If there is a problem, says Murphy, it is accommodation. Luckily their numbers have gone down in recent years as an all-Irish stream they started grew so rapidly that it had to be turned into an independent gaelscoil down the road. A second headache is that, like most schools in the Republic, their considerable sporting, musical and artistic successes have been achieved in the face of substandard facilities and uncertain funding arrangements, including reliance on parents' flag days, church gate collections and social nights.
SOME 13 miles up the road, across the Border at Carnagat on the edge of Newry, Co Down, the principal of St Malachy's primary school, Leo Cowan, knows the exact size of his annual budget and he, in agreement with his board of governors, makes all the decisions about how to spend it.
Every year he gets £700,000 from the Northern Ireland Department of Education, of which 84 per cent goes on teachers salaries - paid centrally in the Republic. This leaves around £112,000 to run his 500pupil school, a sum which he admits would make his Southern counterparts "green with envy". The Republic has very few primary schools which look like St Malachy's. It serves a very deprived area, the high unemployment Catholic housing estates at the southern end of the town, and the fact that 50 per cent of its pupils are eligible for free school meals - which are unheard of south of the Border - reflects this.
It is a beautiful school: a well-proportioned, two-storey building, put up 16 years ago but looking much newer, with wide corridors, a large, airy dining-hall and assembly hall, and units of three and four classes with their own toilet facilities and ancillary rooms. It presents an extraordinary vision of neatness, brightness and tranquillity.
Cowan is understandably proud of his school and, like St Joseph's in Dundalk, St Malachy's has a high reputation in the Newry area - for its sports, music and drama achievements as much as for its superb facilities. The school's recent report from a five-strong team of departmental inspectors praised its "calm, purposeful atmosphere, good relationships, well-behaved and interested children and hardworking, conscientious teachers".

----------------

Tasks to perform:
[A] According to the passage about the schools, what did the departmental inspectors praise at St Malachy's? List each point.
[B] Write the next part of the passage about the schools, picking up after its final sentence.
This material comes from a different source than the passage about the schools.

Pixel coordinate grounding data:
----------------

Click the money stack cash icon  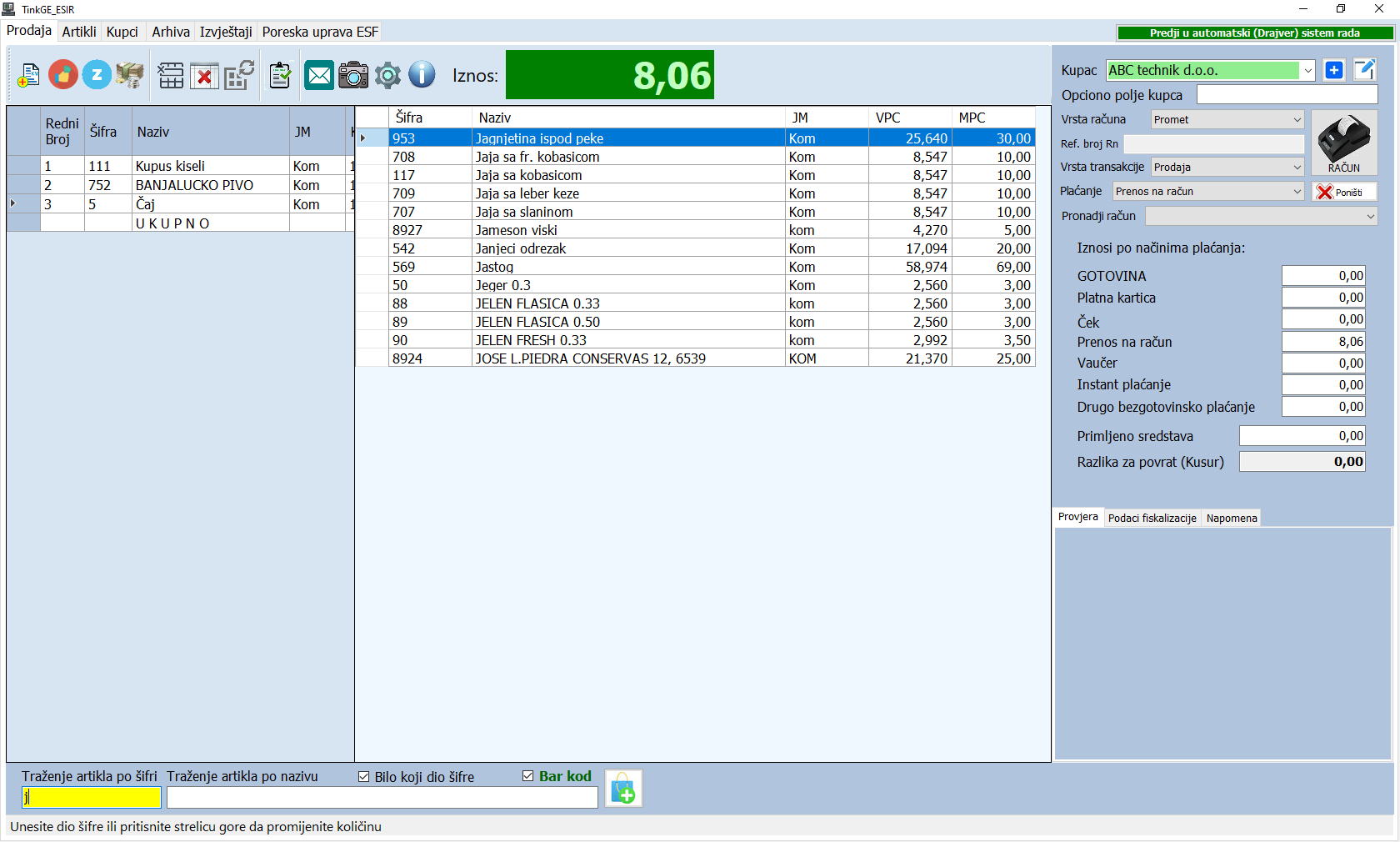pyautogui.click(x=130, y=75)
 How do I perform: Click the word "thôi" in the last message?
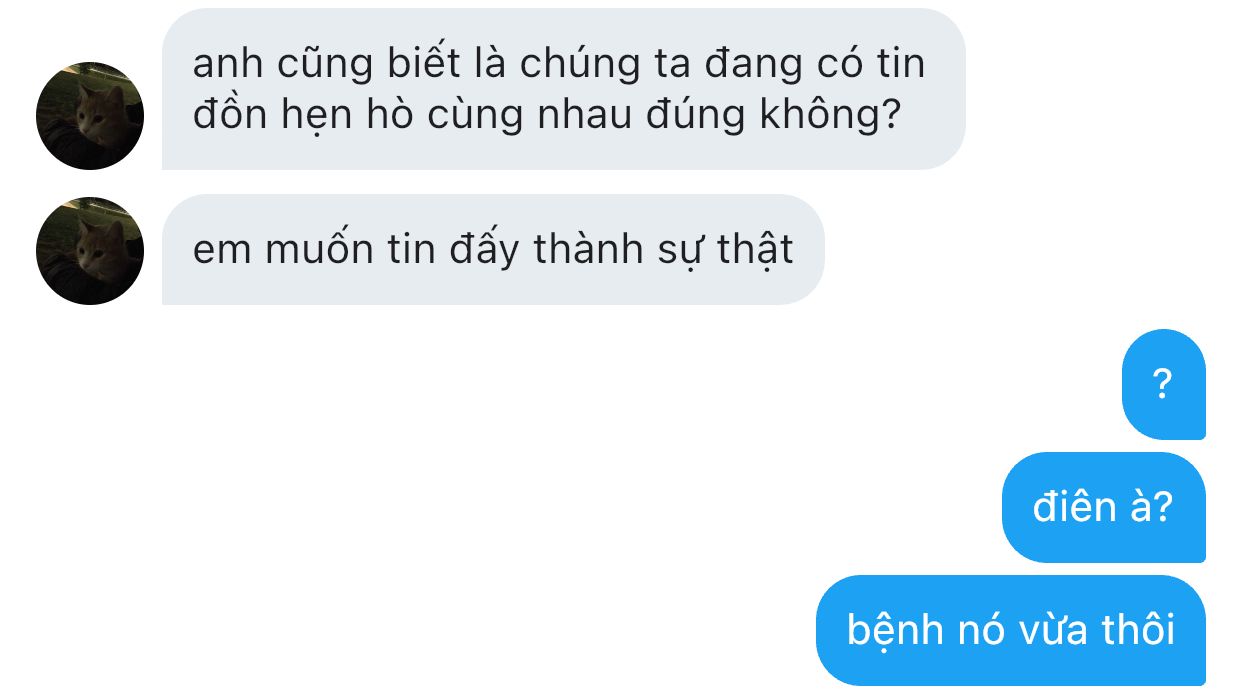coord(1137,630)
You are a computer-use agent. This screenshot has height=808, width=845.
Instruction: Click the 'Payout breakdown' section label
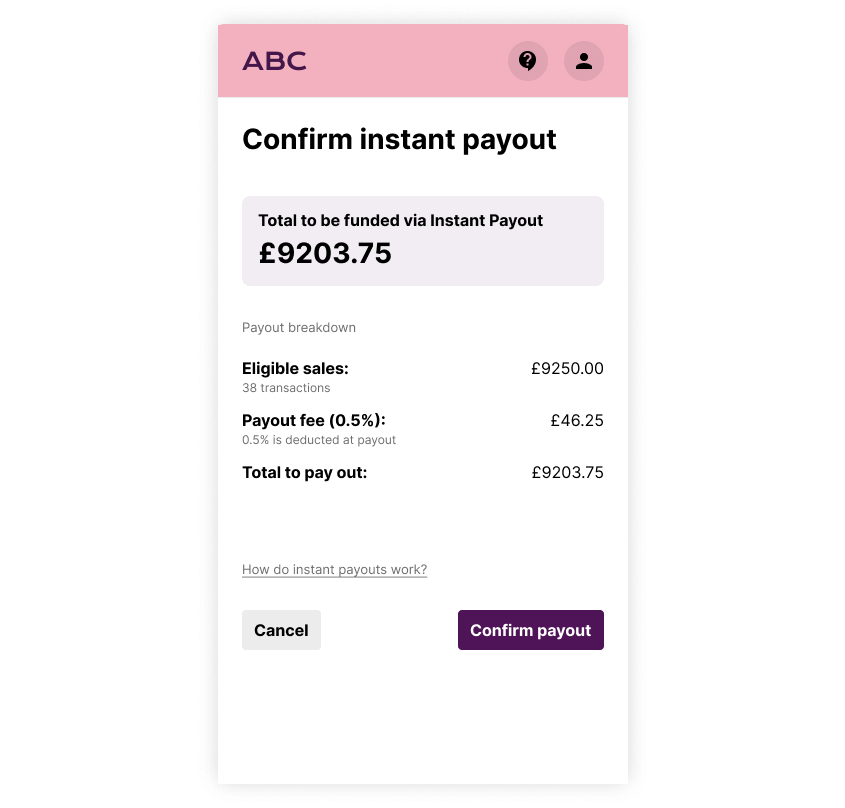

----------------

Answers given:
[A]
- calm, purposeful atmosphere
- good relationships
- well-behaved and interested children
- hardworking, conscientious teachers

[B]
But Cowan hinted at the ordeal the school had lived through during this inspection when he noted that "most schools in the Republic would find it an extremely daunting experience to have those inspectors go through the range of things they looked at here".
He is also scathing about the demands put on him and his staff by the constantly changing requirements of the government-dictated national curriculum, pointing to the racks of files he must maintain to meet his statutory duties and keep the inspectors happy. His average class size of 25 is only slightly lower than his Southern counterparts.
The advantages of the North's regional education system are apparent in some of his music and sports equipment. The flutes, trumpets, trombones, oboes and clarinets in the school band, for example, are all leased from the Southern Education and Library Board.
This means, of course, that the school does not need to appeal to the local community in the way Southern schools constantly have to. There is little or no community involvement in St Malachy's. Cowan mentions a group of parents talking about forming a school support group almost as an afterthought.
This reporter took away contrasting impressions of these two schools which are, in many ways, models of all that is best in their respective systems. The Dundalk school, while coping with the usual headaches of accommodation and finance, is clearly a passionate focus for a community's energy, while the Newry school, like so many Northern schools, is a well-ordered haven of peace and discipline.